* **YOUR OBJECTIVE**: Only one part of the listing is needed: the lines from the one with "Task: Click the" through the last line, copied exactly and free of pictures.

- - -

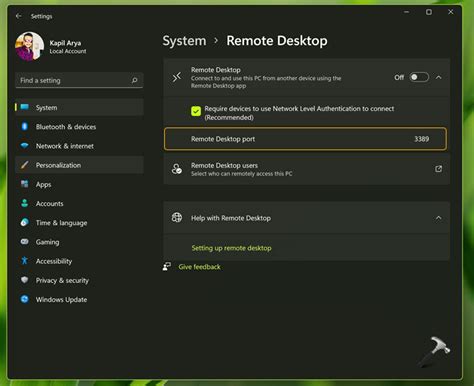Click the Windows Update icon

[25, 299]
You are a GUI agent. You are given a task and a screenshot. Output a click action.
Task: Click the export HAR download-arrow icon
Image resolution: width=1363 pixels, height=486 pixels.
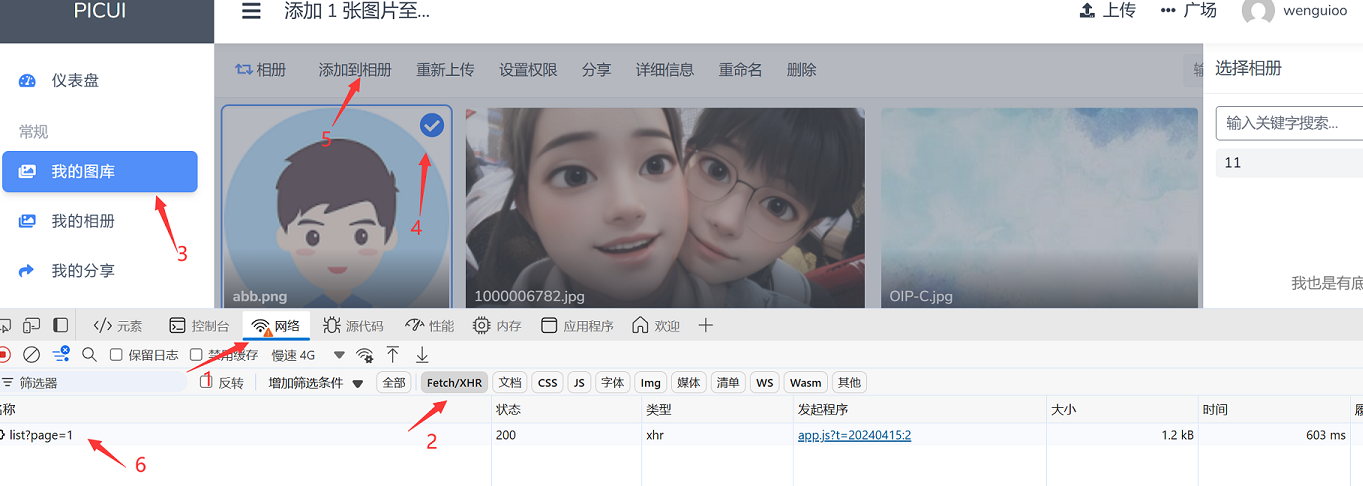422,355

- - -

* **EXERCISE ANSWER**:
Task: Click the export HAR download-arrow icon
Image resolution: width=1363 pixels, height=486 pixels.
422,355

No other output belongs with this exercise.